EXERCISE OBJECTIVE: Rewrite the records from the line with "Where should I click to: Select" to the line with "should pyautogui.click(x=600, y=31).", renaming "Participants" as "Attendees" and leaving all else unchanged.

Stored data

********

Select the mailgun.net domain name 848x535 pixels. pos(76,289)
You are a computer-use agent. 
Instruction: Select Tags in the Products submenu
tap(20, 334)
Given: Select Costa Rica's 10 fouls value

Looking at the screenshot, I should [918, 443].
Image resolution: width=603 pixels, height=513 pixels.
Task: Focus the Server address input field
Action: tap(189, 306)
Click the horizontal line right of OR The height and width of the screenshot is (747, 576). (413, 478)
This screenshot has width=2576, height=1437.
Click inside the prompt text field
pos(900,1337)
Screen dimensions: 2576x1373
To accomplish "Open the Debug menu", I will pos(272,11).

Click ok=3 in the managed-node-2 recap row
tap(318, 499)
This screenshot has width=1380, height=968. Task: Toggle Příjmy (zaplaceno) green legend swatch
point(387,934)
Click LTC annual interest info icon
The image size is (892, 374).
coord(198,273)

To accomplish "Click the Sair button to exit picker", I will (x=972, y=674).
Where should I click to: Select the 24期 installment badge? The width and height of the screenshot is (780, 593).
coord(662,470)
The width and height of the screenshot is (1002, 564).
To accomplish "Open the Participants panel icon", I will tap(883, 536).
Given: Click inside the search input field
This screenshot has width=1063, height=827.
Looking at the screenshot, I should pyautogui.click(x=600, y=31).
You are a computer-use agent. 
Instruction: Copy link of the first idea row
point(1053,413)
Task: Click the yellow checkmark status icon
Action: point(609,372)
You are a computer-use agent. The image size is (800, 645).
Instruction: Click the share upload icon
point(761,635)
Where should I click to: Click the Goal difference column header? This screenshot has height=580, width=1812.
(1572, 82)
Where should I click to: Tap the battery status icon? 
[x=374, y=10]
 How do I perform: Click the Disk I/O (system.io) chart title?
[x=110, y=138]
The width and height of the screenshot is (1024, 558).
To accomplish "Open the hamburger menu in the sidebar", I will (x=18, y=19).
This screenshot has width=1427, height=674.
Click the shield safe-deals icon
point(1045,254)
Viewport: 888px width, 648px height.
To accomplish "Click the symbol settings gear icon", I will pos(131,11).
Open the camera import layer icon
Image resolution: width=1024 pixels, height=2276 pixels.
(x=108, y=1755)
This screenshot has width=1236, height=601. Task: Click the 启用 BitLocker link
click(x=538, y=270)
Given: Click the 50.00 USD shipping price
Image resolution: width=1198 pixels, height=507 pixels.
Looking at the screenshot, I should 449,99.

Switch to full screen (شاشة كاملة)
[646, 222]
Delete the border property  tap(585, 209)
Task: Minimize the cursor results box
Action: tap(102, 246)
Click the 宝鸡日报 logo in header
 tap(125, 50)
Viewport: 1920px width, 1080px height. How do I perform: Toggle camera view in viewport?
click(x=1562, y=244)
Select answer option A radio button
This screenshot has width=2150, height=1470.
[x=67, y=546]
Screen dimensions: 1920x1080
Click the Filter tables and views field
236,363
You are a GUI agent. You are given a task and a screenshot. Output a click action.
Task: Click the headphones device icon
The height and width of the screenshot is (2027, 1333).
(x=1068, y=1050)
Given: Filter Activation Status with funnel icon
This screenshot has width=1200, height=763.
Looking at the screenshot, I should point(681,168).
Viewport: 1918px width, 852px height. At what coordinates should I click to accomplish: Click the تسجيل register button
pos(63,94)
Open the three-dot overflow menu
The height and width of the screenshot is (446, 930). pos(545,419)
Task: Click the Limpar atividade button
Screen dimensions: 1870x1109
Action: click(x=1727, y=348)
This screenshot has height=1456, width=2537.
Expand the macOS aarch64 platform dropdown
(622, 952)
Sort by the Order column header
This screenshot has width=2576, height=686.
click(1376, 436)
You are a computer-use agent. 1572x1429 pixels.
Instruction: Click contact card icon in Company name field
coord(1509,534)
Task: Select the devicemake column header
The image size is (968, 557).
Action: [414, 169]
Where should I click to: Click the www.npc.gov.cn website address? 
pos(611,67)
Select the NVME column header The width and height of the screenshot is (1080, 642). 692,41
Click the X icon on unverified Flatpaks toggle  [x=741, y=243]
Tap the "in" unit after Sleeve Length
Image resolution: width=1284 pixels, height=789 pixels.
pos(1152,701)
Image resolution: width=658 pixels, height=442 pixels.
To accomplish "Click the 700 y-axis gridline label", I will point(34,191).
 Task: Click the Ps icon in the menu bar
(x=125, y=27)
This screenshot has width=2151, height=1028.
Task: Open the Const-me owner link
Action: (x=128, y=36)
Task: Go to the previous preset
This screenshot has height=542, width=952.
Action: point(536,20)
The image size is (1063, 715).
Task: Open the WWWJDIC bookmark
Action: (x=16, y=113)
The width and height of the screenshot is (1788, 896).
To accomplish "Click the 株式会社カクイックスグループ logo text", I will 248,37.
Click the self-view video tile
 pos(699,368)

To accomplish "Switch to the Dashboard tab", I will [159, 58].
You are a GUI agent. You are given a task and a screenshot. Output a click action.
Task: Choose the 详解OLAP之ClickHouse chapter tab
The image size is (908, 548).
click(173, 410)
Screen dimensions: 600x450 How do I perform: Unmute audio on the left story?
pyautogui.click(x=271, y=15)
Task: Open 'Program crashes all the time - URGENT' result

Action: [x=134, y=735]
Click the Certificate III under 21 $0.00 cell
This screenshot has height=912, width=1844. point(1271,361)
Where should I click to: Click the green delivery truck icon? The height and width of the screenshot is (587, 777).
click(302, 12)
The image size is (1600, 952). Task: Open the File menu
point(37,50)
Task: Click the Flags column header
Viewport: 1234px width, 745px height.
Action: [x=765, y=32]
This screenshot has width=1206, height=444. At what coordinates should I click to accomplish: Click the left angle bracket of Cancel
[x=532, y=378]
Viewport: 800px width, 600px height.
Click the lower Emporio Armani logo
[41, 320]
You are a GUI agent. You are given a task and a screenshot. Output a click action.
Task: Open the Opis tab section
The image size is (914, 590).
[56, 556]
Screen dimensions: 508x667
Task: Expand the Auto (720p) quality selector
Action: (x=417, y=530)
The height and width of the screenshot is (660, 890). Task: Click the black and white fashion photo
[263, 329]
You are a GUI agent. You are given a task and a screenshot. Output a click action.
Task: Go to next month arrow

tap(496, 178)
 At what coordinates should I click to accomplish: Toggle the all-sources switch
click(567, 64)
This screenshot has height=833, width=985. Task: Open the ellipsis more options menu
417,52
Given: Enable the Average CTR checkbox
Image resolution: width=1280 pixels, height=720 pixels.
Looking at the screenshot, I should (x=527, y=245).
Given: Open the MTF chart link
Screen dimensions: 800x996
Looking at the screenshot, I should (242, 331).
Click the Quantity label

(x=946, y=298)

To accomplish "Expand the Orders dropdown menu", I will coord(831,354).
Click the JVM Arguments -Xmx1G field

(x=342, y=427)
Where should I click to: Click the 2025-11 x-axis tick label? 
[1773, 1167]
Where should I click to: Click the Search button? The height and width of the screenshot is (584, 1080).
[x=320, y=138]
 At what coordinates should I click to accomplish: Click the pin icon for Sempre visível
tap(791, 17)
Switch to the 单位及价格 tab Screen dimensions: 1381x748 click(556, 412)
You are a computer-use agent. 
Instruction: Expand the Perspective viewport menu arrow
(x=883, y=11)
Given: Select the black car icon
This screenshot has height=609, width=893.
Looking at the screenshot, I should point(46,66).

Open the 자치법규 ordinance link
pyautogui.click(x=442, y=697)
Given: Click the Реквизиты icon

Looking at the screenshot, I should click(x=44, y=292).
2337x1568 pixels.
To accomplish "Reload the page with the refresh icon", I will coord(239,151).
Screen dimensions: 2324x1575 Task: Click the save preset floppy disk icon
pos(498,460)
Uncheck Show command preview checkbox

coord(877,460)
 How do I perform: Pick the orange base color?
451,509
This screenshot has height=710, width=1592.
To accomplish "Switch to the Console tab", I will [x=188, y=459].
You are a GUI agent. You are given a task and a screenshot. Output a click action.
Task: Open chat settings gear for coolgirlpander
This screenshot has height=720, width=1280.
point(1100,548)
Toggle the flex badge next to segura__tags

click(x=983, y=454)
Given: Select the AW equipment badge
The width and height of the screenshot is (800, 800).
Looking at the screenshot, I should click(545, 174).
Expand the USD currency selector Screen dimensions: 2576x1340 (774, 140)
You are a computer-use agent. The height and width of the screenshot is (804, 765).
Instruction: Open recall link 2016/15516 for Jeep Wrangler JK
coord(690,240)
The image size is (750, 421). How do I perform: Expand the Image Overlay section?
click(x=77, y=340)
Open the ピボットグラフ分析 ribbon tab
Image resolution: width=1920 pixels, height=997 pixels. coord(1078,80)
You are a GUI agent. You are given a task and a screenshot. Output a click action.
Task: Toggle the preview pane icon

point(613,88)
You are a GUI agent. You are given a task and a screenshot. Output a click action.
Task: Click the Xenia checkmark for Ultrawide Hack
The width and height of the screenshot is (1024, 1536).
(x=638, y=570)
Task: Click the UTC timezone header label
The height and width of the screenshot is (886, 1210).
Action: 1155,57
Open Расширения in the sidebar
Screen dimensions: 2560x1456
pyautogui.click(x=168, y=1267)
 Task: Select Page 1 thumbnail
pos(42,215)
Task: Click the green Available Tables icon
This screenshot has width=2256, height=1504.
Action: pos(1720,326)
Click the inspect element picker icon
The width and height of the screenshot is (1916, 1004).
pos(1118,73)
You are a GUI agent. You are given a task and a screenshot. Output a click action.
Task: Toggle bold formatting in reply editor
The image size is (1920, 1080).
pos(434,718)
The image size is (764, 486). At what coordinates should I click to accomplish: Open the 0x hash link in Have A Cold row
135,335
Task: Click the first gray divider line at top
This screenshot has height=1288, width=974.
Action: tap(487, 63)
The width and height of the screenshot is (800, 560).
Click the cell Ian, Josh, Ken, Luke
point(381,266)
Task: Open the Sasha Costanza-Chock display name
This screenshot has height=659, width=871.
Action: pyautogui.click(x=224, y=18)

********

OUTPUT:
Where should I click to: Select the 24期 installment badge? The width and height of the screenshot is (780, 593).
coord(662,470)
The width and height of the screenshot is (1002, 564).
To accomplish "Open the Attendees panel icon", I will tap(883, 536).
Given: Click inside the search input field
This screenshot has width=1063, height=827.
Looking at the screenshot, I should pyautogui.click(x=600, y=31).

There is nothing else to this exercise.